• _WHAT THIS TASK INVOLVES_: Return only that part of the material below which starts with the line containing "This screenshot has height=488, width=868." and goes on through the line containing "Task: Open the emoji picker smiley icon", restated exactly.

• _DATA FOR THIS TASK_:
• • • • • • •

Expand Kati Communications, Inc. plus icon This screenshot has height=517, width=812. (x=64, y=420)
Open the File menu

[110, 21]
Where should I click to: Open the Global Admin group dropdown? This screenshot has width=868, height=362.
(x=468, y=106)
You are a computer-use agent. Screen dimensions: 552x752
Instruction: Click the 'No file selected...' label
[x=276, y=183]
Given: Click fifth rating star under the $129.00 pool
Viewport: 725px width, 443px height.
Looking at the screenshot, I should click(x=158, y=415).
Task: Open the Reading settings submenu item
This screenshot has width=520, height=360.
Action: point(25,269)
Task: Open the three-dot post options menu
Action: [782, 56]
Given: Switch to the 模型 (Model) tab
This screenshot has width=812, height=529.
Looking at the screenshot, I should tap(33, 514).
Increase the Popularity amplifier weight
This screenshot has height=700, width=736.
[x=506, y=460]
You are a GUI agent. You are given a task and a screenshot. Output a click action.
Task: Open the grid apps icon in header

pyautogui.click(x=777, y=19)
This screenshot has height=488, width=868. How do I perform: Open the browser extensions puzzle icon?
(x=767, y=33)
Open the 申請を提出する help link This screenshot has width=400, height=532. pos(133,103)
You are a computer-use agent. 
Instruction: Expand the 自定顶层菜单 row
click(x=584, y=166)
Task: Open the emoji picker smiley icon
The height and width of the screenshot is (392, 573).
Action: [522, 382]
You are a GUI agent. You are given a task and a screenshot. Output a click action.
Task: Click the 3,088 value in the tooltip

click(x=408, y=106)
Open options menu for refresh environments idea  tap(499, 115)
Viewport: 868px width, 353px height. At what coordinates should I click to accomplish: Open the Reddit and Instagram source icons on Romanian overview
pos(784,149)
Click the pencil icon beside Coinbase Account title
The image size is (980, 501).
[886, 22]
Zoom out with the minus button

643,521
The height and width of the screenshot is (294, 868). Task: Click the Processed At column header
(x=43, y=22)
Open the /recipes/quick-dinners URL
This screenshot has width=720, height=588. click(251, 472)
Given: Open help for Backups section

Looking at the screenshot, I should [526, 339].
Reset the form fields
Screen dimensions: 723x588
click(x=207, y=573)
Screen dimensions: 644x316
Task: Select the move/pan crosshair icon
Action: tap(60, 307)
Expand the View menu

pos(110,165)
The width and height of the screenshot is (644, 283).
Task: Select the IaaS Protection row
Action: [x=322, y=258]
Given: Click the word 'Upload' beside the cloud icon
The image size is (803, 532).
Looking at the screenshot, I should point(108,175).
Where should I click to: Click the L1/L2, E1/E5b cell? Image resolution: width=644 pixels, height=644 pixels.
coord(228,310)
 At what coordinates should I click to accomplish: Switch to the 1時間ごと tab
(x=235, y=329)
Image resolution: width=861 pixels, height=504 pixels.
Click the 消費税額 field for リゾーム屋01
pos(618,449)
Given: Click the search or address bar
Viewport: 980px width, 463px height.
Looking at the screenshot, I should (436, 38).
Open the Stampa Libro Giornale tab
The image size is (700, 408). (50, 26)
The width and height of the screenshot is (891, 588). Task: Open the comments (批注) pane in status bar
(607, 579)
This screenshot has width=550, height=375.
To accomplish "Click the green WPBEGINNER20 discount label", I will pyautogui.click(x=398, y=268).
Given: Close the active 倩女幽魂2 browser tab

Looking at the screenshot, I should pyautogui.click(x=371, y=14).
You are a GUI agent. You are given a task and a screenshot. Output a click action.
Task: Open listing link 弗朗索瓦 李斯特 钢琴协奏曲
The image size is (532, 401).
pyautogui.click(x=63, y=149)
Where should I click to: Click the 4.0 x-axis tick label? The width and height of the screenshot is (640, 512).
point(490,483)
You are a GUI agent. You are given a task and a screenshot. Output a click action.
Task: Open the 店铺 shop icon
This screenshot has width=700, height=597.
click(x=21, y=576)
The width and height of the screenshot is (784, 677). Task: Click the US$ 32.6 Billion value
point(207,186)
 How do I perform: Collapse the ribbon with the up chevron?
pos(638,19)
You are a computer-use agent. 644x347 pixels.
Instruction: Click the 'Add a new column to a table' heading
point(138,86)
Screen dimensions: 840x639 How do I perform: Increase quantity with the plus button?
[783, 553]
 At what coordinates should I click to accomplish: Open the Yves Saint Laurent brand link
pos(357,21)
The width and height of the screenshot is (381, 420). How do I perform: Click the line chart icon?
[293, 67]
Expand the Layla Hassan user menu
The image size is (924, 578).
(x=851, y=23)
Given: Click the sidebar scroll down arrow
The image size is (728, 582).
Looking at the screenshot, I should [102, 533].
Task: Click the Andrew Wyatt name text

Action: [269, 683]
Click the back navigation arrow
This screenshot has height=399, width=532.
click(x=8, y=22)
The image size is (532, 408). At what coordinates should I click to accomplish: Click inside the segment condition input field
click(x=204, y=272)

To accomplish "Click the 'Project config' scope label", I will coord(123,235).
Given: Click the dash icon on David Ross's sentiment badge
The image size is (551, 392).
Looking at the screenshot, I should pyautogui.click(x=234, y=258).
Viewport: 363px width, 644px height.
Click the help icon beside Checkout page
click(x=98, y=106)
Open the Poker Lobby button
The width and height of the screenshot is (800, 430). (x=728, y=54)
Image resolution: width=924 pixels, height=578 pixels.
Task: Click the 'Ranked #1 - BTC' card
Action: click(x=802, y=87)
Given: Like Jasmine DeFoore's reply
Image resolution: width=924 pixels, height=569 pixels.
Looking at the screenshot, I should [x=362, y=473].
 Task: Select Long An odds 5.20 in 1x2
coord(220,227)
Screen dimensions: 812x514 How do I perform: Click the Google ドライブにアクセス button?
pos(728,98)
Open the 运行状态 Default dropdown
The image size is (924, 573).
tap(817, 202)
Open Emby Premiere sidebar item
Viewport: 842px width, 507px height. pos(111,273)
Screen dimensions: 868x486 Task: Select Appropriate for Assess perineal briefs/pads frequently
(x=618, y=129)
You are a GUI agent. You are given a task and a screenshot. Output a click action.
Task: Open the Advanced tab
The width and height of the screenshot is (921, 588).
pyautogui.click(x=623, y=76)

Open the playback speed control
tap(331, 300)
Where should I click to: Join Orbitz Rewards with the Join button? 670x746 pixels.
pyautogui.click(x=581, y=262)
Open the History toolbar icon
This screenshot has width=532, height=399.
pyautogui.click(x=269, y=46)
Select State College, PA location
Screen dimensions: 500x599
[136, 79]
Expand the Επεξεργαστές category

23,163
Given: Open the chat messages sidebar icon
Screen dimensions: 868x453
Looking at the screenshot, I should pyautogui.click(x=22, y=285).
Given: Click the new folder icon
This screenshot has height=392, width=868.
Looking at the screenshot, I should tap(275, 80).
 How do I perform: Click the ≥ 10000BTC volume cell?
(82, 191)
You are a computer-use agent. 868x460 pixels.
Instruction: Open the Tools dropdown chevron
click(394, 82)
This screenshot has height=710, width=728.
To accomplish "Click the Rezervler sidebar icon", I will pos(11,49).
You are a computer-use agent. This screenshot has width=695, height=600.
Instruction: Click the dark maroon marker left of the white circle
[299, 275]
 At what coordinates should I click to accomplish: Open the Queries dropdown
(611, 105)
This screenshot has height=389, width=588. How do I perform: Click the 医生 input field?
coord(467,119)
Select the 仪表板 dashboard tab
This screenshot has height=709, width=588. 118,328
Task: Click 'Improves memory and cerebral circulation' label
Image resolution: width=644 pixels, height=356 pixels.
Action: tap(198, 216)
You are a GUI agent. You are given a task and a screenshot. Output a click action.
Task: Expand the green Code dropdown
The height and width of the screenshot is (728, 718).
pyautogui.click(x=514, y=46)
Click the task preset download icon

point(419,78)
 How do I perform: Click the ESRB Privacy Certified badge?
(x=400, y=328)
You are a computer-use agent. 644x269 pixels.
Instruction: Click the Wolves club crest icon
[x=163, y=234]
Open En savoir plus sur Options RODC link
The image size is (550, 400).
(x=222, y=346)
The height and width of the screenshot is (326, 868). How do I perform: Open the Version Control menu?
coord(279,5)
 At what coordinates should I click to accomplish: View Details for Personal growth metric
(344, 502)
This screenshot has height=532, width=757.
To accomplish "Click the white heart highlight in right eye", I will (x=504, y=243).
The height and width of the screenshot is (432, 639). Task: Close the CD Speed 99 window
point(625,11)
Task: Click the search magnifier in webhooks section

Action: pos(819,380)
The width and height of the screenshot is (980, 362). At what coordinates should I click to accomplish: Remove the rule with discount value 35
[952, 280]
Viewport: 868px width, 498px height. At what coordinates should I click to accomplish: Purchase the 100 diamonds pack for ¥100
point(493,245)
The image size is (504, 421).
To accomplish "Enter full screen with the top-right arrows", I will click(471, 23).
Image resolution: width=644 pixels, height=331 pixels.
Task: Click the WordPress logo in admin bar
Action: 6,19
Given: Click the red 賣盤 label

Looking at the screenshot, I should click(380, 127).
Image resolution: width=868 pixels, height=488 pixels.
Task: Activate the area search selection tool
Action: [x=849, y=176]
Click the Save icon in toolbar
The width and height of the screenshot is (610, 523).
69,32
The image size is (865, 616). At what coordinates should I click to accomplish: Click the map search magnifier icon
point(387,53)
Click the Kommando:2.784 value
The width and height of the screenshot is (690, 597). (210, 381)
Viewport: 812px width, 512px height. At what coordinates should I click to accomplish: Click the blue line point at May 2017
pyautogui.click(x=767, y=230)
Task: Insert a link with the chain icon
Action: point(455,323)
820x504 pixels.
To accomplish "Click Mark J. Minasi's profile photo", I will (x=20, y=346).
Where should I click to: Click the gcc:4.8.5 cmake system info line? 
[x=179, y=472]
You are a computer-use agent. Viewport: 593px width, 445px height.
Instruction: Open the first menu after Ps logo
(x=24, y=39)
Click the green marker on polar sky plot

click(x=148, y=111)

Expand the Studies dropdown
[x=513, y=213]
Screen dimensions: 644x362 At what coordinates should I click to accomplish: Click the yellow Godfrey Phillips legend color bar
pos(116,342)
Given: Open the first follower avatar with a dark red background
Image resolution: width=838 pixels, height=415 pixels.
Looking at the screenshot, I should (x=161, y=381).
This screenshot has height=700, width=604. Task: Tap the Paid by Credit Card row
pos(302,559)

• • • • • • •

• _SOLUTION FOR THIS PROBLEM_:
This screenshot has height=488, width=868. How do I perform: Open the browser extensions puzzle icon?
(x=767, y=33)
Open the 申請を提出する help link This screenshot has width=400, height=532. pos(133,103)
You are a computer-use agent. 
Instruction: Expand the 自定顶层菜单 row
click(x=584, y=166)
Task: Open the emoji picker smiley icon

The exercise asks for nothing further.